--- Blocco di testo ---
━━━━━━━━

Il segreto è tutto nascosto nel titolo - in fondo. Un'ode amara all'amicizia. Una riflessione disillusa sui rapporti tra potere e relazioni umane. Una sfida lunga una vita. Un balletto di destini che si incrociano e si rincorrono lungo le strade perdute della lealtà e del rispetto.
Quando forma e materia si uniscono in un tutto unico e inscindibile. Per meglio dire, quando una forma cristallina e selvaggia plasma una materia pulsante e viva senza distorcerne o alterarne il significato. Perché A Hero Never Dies non è altro che emozioni allo stato brado. Emozioni semplici quanto si vuole. Forse persino scontate o banali. Ma rimane una delle più lucide riscritture dell'eterno mito ancestrale di dolore e vendetta che cinema ricordi.

━━━━━━━━

--- Obiettivo ---
Per favore, traduci in inglese questa frase del blocco di testo: «Una riflessione disillusa sui rapporti tra potere e relazioni umane.» I dati non hanno alcun ruolo in questo esercizio.

--- Estratto della fonte ---
━━━━━━━━

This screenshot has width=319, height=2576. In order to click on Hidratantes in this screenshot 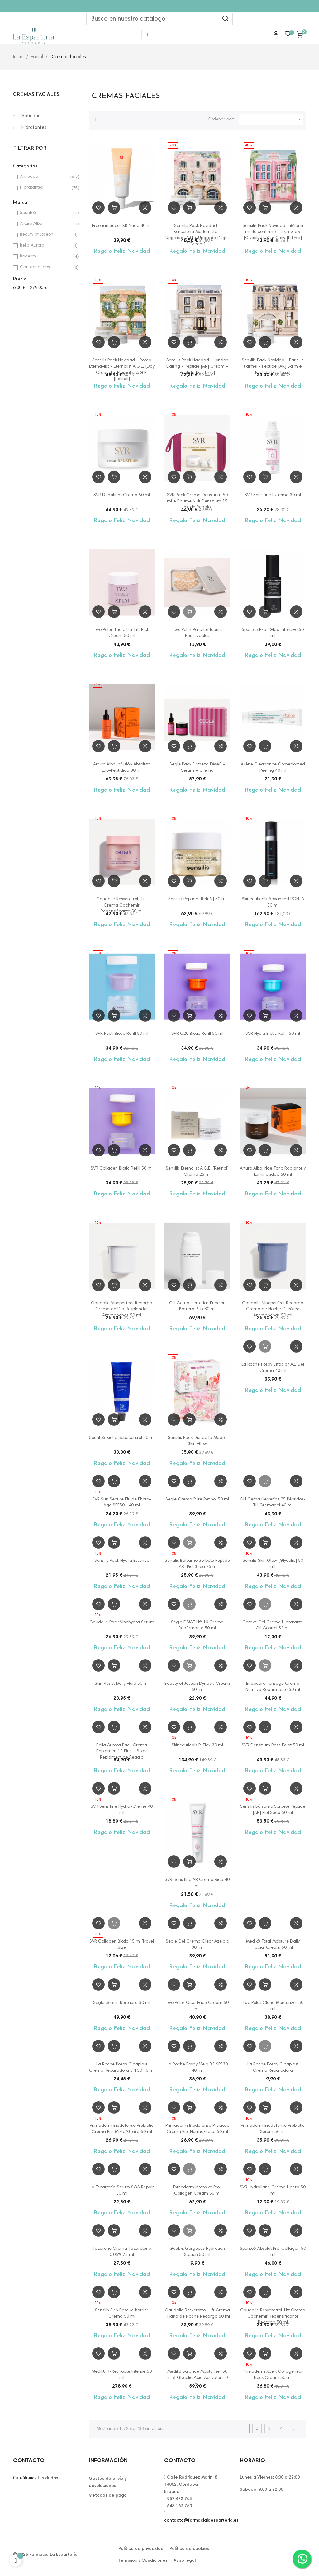, I will do `click(33, 127)`.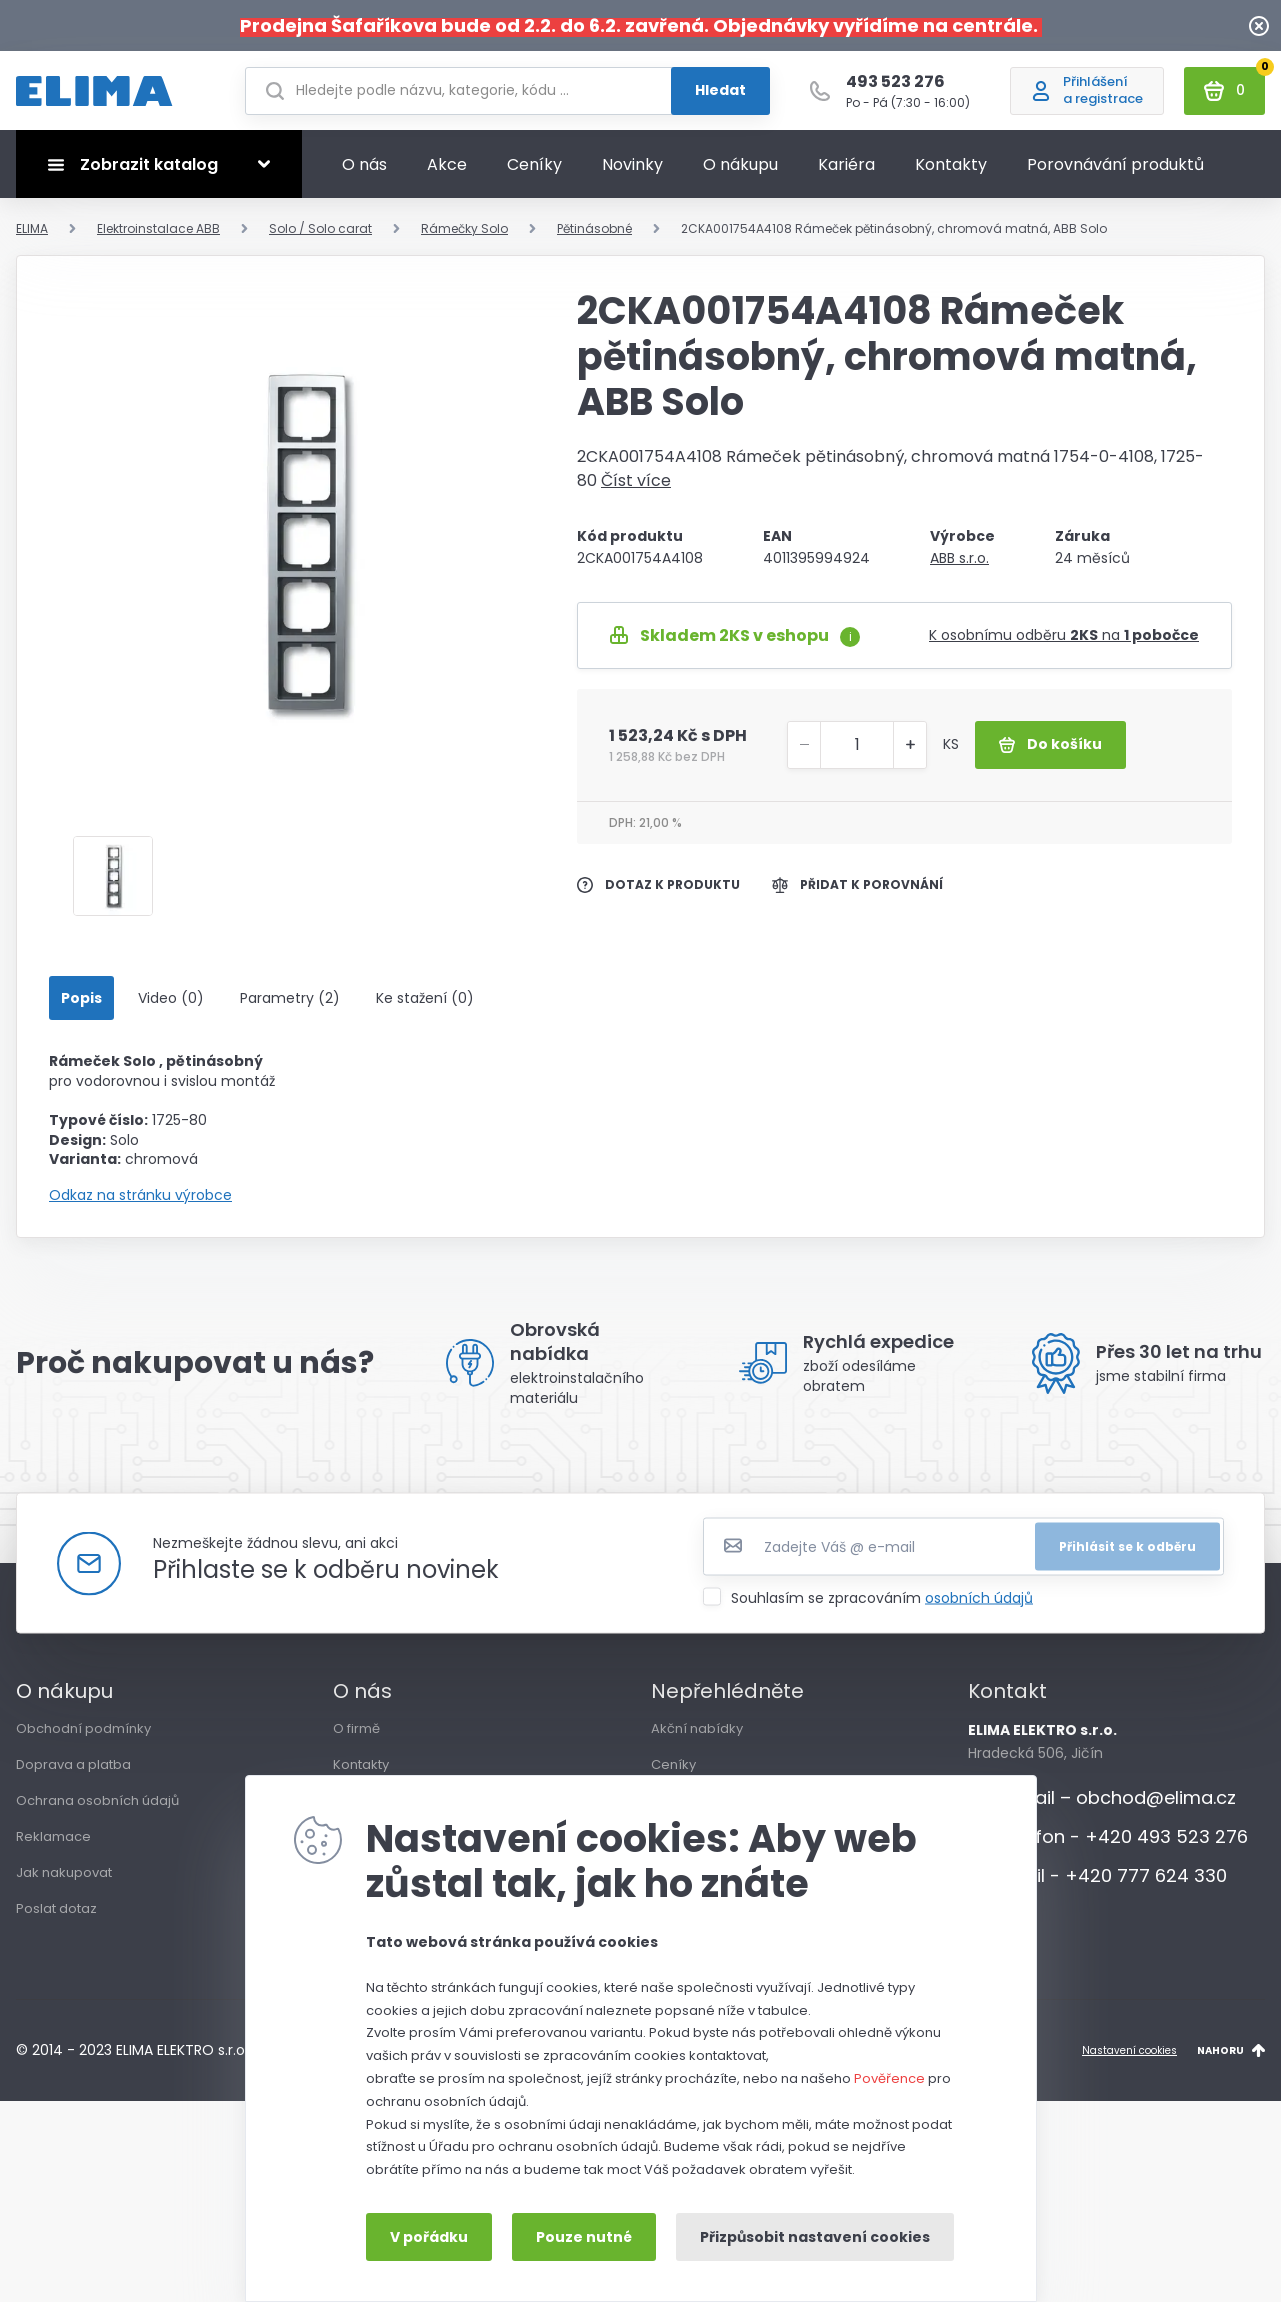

━━━━━━━━

--- Soluzione scritta ---
A disillusioned reflection on the relationship between power and human relationships.